## EXERCISE
Could you repeat exactly the lines from the one containing "The width and height of the screenshot is (2130, 475)." through the last line of the records, with no pictures?
● ● ● ●
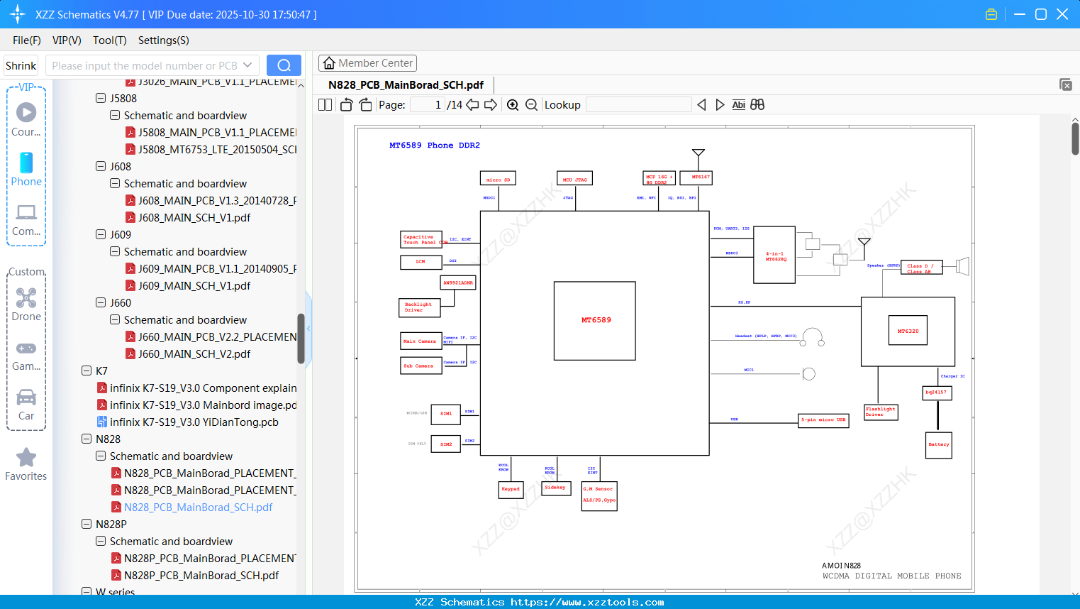Toggle the Abi match-text option
The width and height of the screenshot is (1080, 609).
(x=738, y=105)
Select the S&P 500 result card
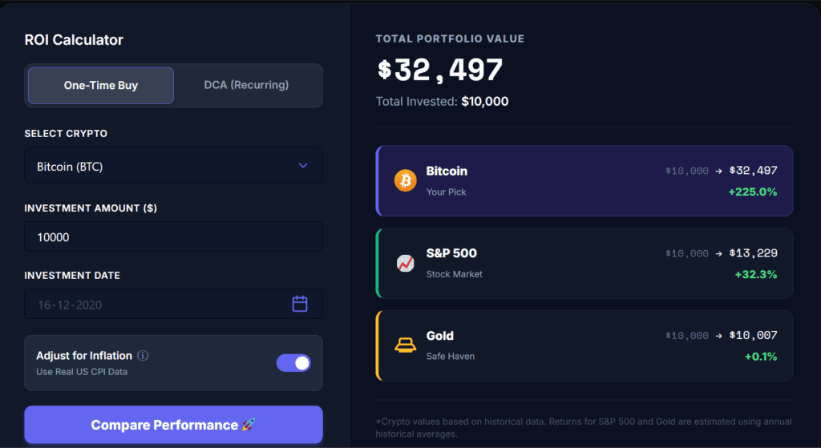821x448 pixels. click(584, 263)
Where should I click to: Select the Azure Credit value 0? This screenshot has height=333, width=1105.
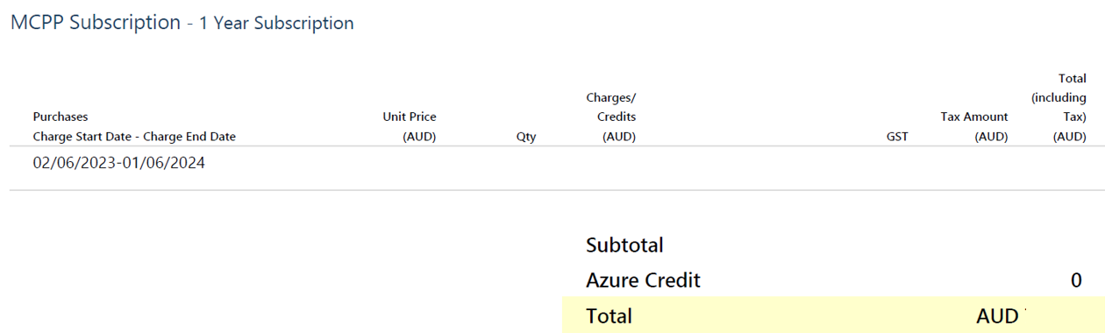pos(1076,281)
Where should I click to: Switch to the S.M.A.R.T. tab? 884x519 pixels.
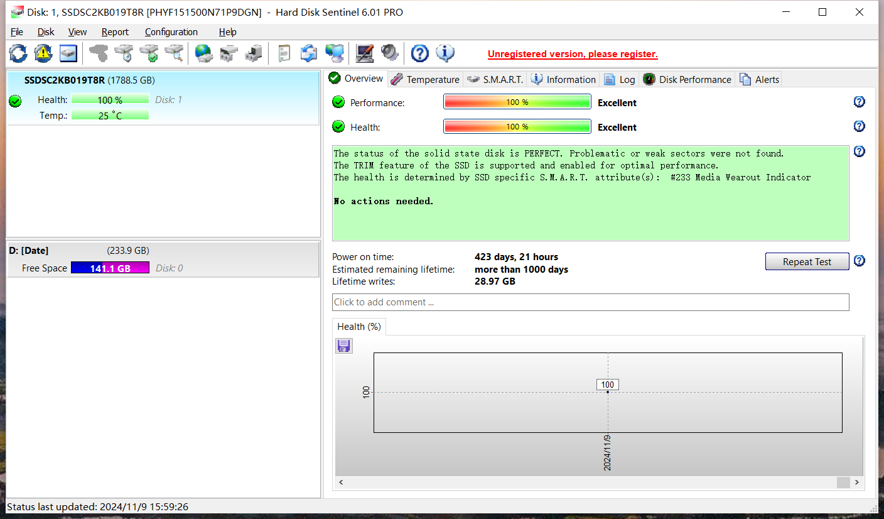coord(495,79)
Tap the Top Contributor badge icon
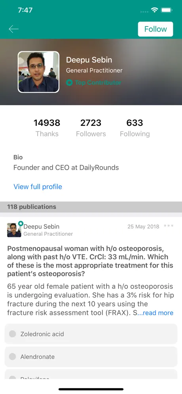This screenshot has width=182, height=394. click(69, 82)
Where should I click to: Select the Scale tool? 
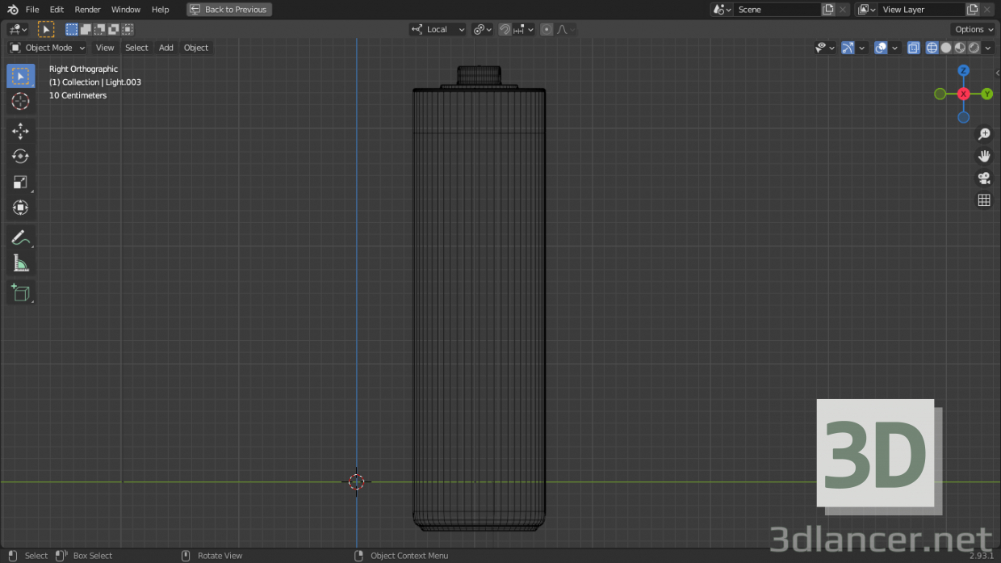click(20, 182)
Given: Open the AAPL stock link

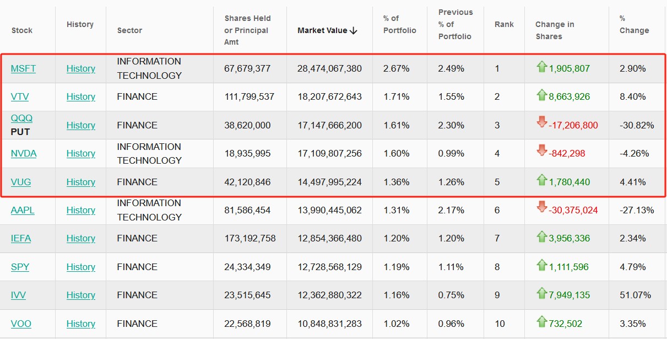Looking at the screenshot, I should 23,210.
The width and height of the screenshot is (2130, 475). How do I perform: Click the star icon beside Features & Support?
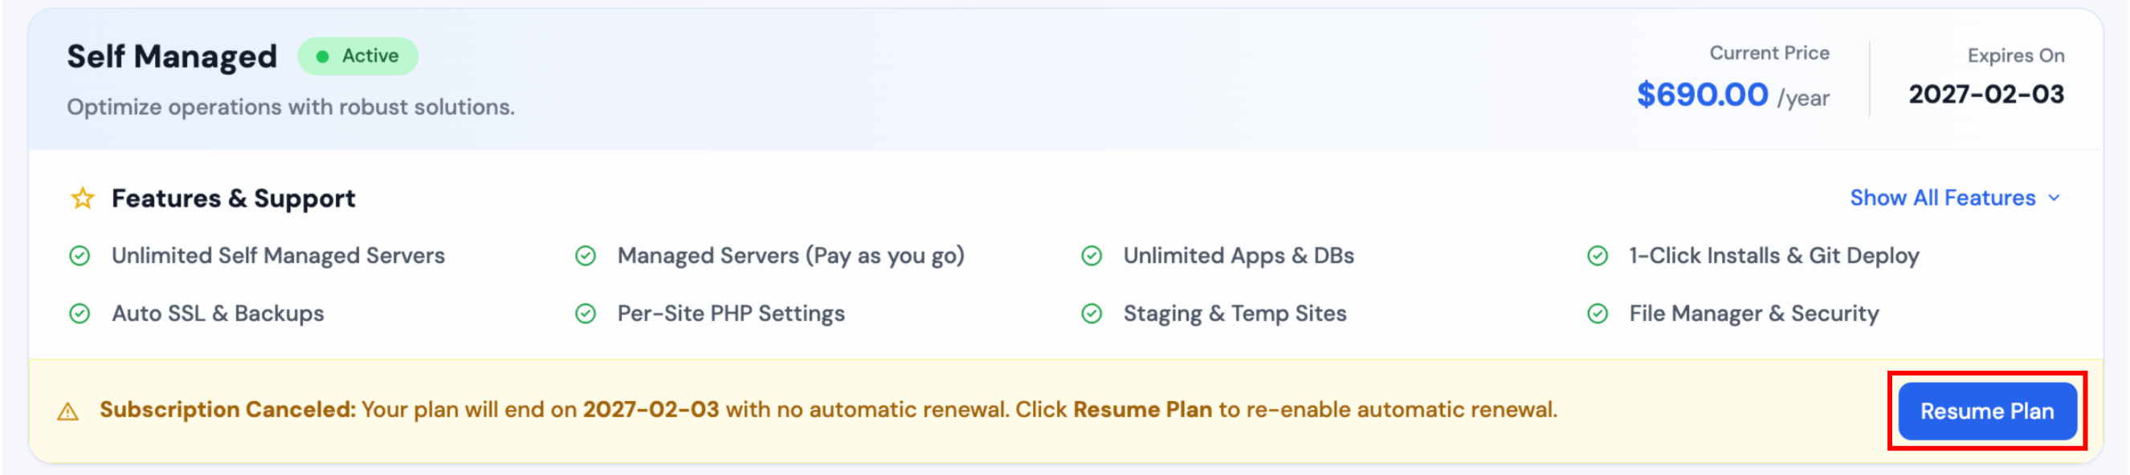pyautogui.click(x=81, y=197)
● ● ● ●
## EXPECTED ANSWER
The width and height of the screenshot is (2130, 475). How do I perform: Click the star icon beside Features & Support?
pyautogui.click(x=81, y=197)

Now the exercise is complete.